There were 37 housing units at an average density of 97.2 /sqmi, of which 34 were occupied, of which 22 (64.7%) were owner-occupied, and 12 (35.3%) were occupied by renters. The homeowner vacancy rate was 4.3%; the rental vacancy rate was 14.3%. 63 people (38.0% of the population) lived in owner-occupied housing units and 49 people (29.5%) lived in rental housing units.

===2000 census===
As of the census of 2000, there were 182 people, 35 households, and 29 families residing in the CDP. The population density was 473.3 PD/sqmi. There were 35 housing units at an average density of 91.0 /sqmi. The racial makeup of the CDP was 64.29% White, 0.55% Black or African American, 0.55% Native American, 3.85% Asian, 28.02% from other races, and 2.75% from two or more races. 42.86% of the population were Hispanic or Latino of any race.

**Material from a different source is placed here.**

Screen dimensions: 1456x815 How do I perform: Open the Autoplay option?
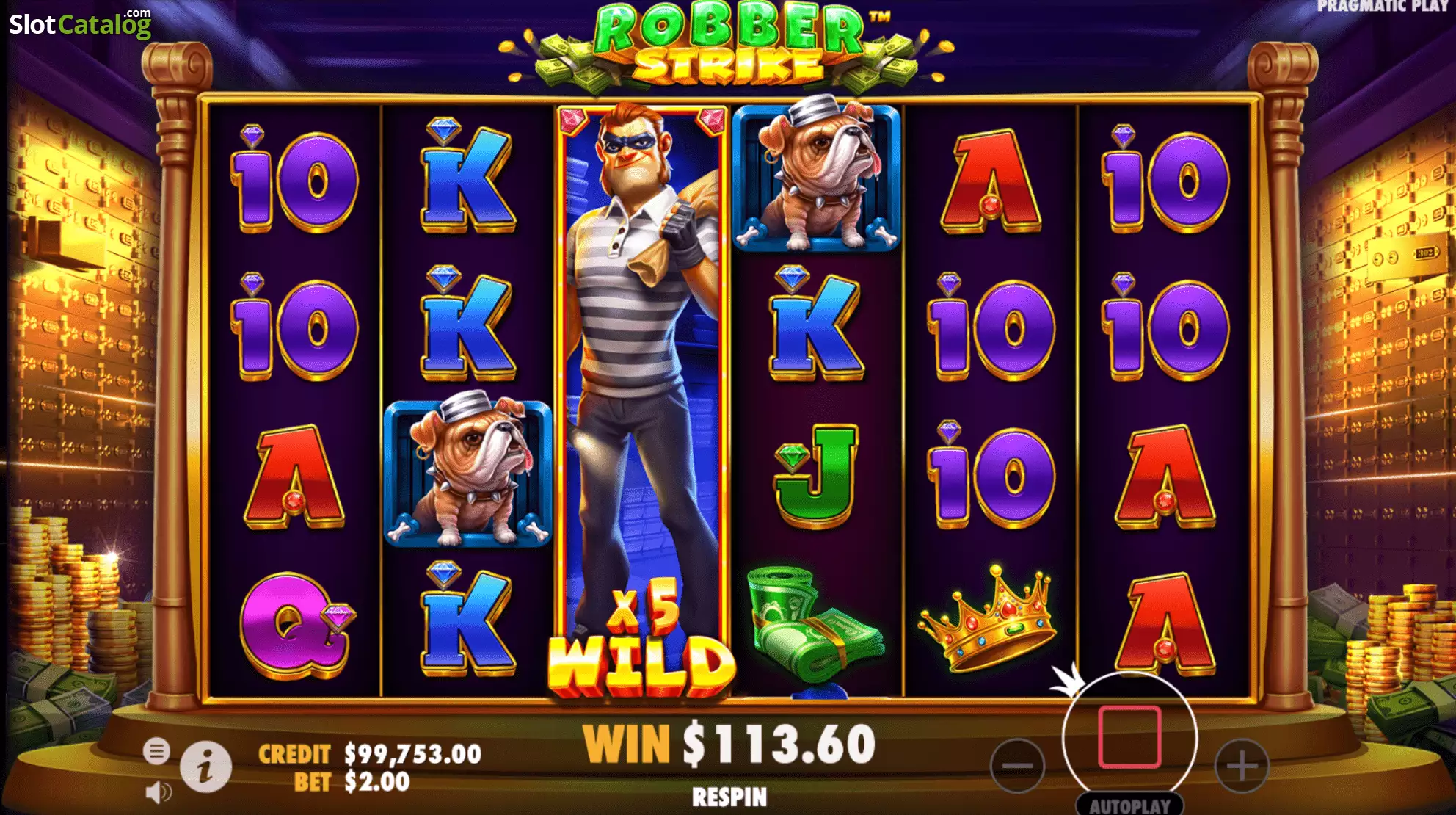point(1129,805)
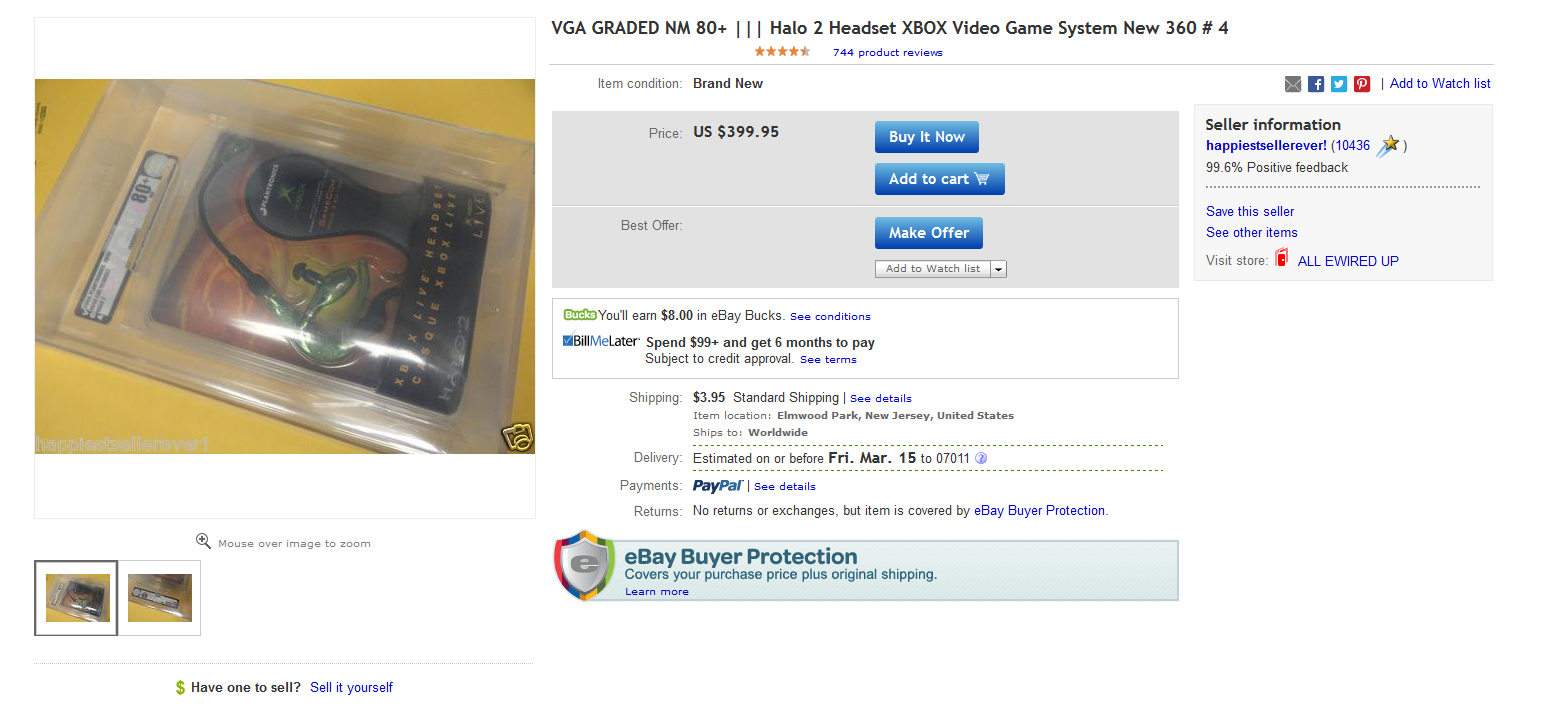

There were 35 households, out of which 42.9% had children under the age of 18 living with them, 71.4% were married couples living together, 14.3% had a female householder with no husband present, and 14.3% were non-families. 11.4% of all households were made up of individuals, and 2.9% had someone living alone who was 65 years of age or older. The average household size was 3.66 and the average family size was 4.00.

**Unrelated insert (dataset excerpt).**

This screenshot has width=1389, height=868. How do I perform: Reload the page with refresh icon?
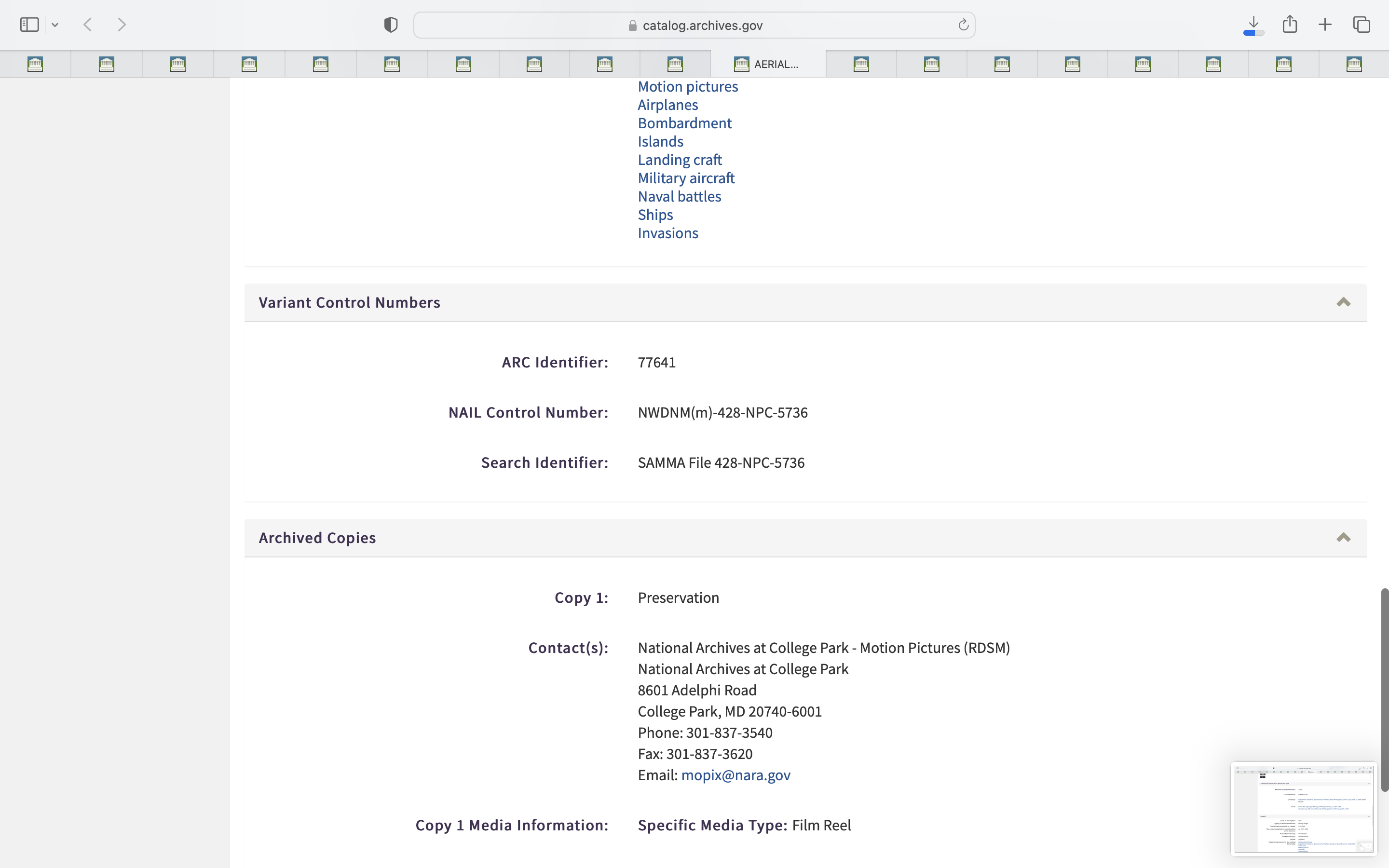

The age distribution was 23.6% under the age of 18, 4.4% from 18 to 24, 21.4% from 25 to 44, 17.0% from 45 to 64, and 33.5% who were 65 years of age or older. The median age was 46 years. For every 100 females, there were 78.4 males. For every 100 females age 18 and over, there were 87.8 males.

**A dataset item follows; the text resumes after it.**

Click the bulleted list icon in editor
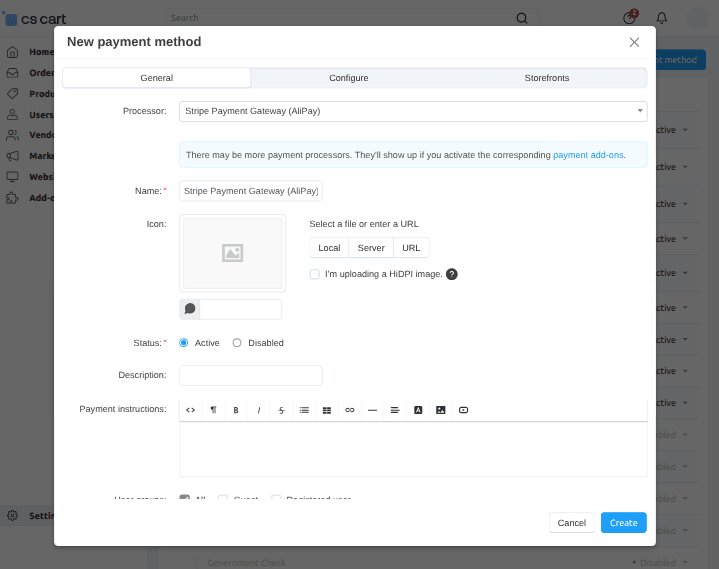This screenshot has width=719, height=569. 304,410
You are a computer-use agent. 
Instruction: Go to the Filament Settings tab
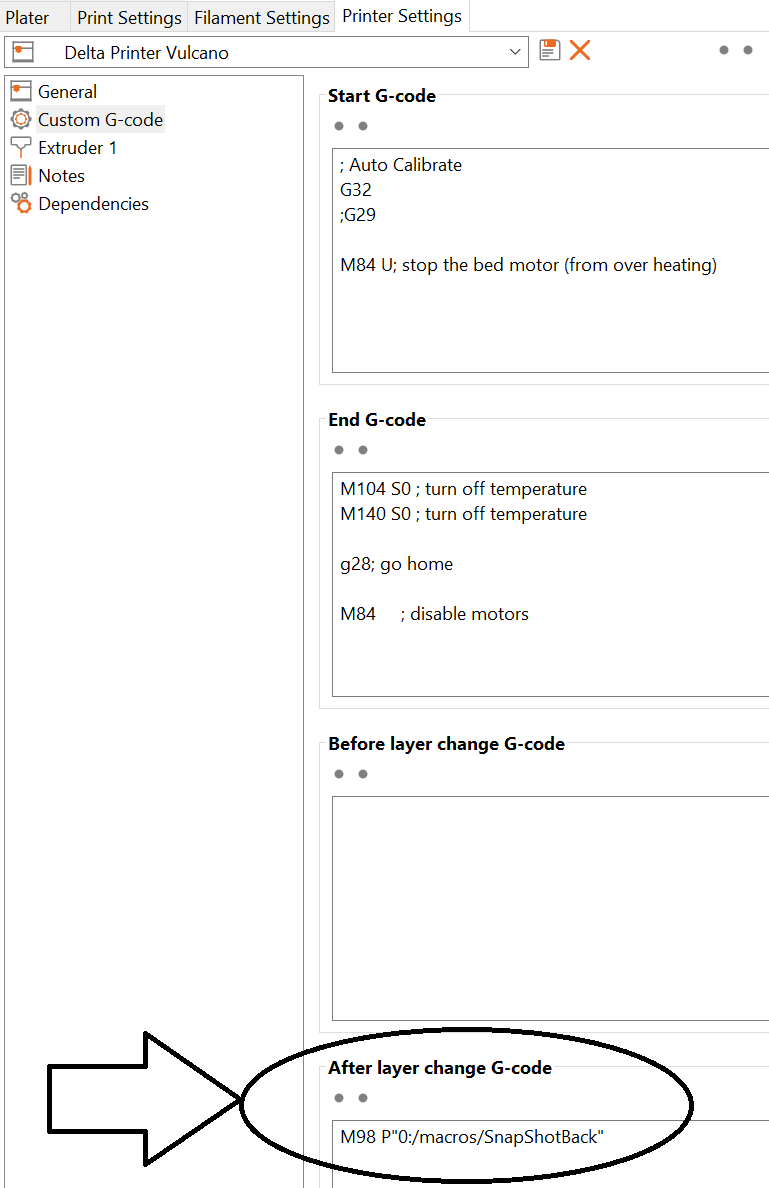[x=261, y=17]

The median income for a household in the CDP was $58,750, and the median income for a family was $86,635. Males had a median income of $0 versus $42,813 for females. The per capita income for the CDP was $16,735. About 21.7% of families and 34.9% of the population were below the poverty line, including 60.0% of those under the age of eighteen and none of those 65 or over.

==Education==
It is in the Pacific Union Elementary School District and the Washington Unified School District for grades 9-12. Washington Union High School is the comprehensive high school of the latter.